Ian Sample, science correspondent 

College of Medicine born from ashes of Prince Charles’s holistic health charity

Clarence House says Prince of Wales 'not involved' with college championing his vision for NHS
  
  

HOMEOPATHY
Prescribing homeopathic pills and other complementary therapies on the NHS makes integrated health, supported by the Prince of Wales, controversial. Photograph: Alix/Phanie/Rex Features Photograph: Alix/Phanie/Rex Features

Senior figures at the Prince of Wales's complementary health charity, which closed amid a criminal investigation this year, are opening a college to promote holistic medicine in the NHS.

The College of Medicine aims to raise the acceptance of "an integrated approach to health" among doctors, politicians and the public by running courses and publishing books, journals and films.

Doctors who endorse integrated medicine believe it improves patients' wellbeing by considering their beliefs and personal circumstances and helping them look after their own health. The approach is controversial because some practitioners use complementary therapies, such as homeopathy, alongside conventional medicine.

The establishment of the college has dismayed scientists who believe there is scant evidence that complementary medicines work and that taxpayers should not be funding such treatments

The four directors of the college are former fellows or directors of the prince's charity, the Foundation for Integrated Health, which shut in April after Scotland Yard began a fraud and money-laundering inquiry. Police later charged the charity's finance director, George Gray, with theft totalling £253,000. None of the directors of the new college have been accused of wrongdoing in the investigation.

Registration documents filed at Companies House and other details of the college were obtained by David Colquhoun, a professor of pharmacology at University College London and critic of alternative medicine. They are published today on his website, DCscience.net.

One director of the college is Michael Dixon, a GP in Cullompton, Devon, who was formerly medical director of the Foundation for Integrated Health. The others are George Lewith, who runs a complementary medicine unit at Southampton University; David Peters, the chairman of the British Holistic Medical Association; and Christine Glover, a holistic health consultant. All are former fellows of the prince's charity.

Dixon's surgery lists alternative therapies including one called "frequencies of brilliance" which, according to its Australian founder, works in extra dimensions of space. Dixon does not practice any alternative medicine himself.
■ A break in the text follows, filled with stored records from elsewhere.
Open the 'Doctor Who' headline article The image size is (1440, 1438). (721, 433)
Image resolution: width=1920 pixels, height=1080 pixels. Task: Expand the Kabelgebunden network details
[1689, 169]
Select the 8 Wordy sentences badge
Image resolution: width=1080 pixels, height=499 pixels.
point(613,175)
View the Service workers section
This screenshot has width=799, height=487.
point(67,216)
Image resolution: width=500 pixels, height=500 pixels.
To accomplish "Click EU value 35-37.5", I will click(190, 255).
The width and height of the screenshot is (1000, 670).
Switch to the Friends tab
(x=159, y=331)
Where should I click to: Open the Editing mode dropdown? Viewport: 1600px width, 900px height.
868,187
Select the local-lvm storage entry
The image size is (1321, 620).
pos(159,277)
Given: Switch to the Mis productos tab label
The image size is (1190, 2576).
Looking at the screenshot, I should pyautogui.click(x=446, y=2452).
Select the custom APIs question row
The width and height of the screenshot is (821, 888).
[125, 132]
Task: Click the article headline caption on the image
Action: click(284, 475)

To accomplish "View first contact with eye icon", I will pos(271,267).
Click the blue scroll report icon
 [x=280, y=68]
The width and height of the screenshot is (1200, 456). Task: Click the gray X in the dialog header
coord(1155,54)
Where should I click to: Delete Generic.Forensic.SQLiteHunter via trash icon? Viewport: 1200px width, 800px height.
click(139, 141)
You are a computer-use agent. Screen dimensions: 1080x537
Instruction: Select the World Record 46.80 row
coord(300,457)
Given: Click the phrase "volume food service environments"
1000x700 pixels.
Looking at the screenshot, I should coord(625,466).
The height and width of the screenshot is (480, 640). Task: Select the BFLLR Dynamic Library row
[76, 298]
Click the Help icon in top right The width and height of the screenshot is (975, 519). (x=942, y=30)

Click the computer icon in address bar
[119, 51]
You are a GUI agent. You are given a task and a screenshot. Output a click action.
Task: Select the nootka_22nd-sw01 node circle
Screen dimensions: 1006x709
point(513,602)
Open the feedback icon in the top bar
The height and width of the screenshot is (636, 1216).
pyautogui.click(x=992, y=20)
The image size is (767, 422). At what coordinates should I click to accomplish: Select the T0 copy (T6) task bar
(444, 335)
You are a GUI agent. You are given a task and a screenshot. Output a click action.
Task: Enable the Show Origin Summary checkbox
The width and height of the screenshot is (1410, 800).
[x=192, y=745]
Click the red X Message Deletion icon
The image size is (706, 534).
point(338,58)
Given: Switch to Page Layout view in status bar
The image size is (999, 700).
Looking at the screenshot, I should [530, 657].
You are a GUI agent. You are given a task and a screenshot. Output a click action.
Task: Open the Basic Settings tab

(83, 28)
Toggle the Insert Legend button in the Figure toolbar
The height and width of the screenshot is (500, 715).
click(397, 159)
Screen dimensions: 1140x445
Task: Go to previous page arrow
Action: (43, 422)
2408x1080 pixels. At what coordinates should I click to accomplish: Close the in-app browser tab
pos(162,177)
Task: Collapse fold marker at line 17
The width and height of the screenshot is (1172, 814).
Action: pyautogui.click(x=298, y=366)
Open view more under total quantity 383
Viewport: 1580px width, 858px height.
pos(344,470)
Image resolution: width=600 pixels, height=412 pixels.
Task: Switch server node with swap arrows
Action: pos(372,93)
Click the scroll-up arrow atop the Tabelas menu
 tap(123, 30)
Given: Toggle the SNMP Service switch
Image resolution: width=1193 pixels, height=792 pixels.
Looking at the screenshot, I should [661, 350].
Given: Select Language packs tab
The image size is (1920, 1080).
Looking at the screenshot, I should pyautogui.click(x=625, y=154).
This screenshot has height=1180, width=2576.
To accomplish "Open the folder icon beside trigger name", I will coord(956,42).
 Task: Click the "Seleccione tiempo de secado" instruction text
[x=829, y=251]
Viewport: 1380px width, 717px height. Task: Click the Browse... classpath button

The College of Medicine had been registered as the College for Integrated Health, but documents at Companies House show the name was changed after a teleconference between the directors a week after the prince's charity shut. A promotional slide show for the College of Integrated Health said it was "a new strategy to take forward the vision of HRH Prince Charles," adding: "It is the evolution of his Foundation for Integrated Health's work to date."

A Clarence House spokesperson said the Prince of Wales was aware of the institution, but "has not been involved with setting-up the college, is not launching it and has no official role with it".

Some scientists say greater availability of complementary medicines on the NHS could put patients at risk. "It is the constant claim of alternative medicine enthusiasts that only they appreciate the caring side of medicine. That is simply not true," said Colquhoun.

"If I'm ill, I want above all to be cured. I don't want to be given magic beans and left to die. However caring the treater may be, the treatment fails if I'm not cured."

Edzard Ernst, professor of complementary medicine at Peninsula Medical School in Exeter, said: "I fear that the College of Medicine will amount to little more than a smokescreen and a farce." He feared courses being planned could be about "popularising disproven or unproven treatments within UK healthcare".

Last week, ministers rejected calls from the Commons science and technology select committee to withdraw homeopathic remedies from the NHS. Decisions on funding homeopathy will continue to be left with GPs and primary care trusts.

Tracey Brown of the Sense about Science charity claimed the college's emphasis on merging conventional medicine with unproven complementary therapies "would take society back a century".

"Despite its mission to promote the integration of alternatives to medicine, this new body has chosen to call itself very grandly the College of Medicine. Perhaps someone thinks this will sound good with Royal in front of it? This wouldn't be a surprise given the institution's origins in the Prince of Wales's efforts to integrate his favoured traditional remedies into medicine."

The Guardian approached the college's directors for comment. A spokeswoman said that raising awareness of alternative therapies would only be part of what the college would be offering. There would be no further public statements ahead of its opening in the autumn.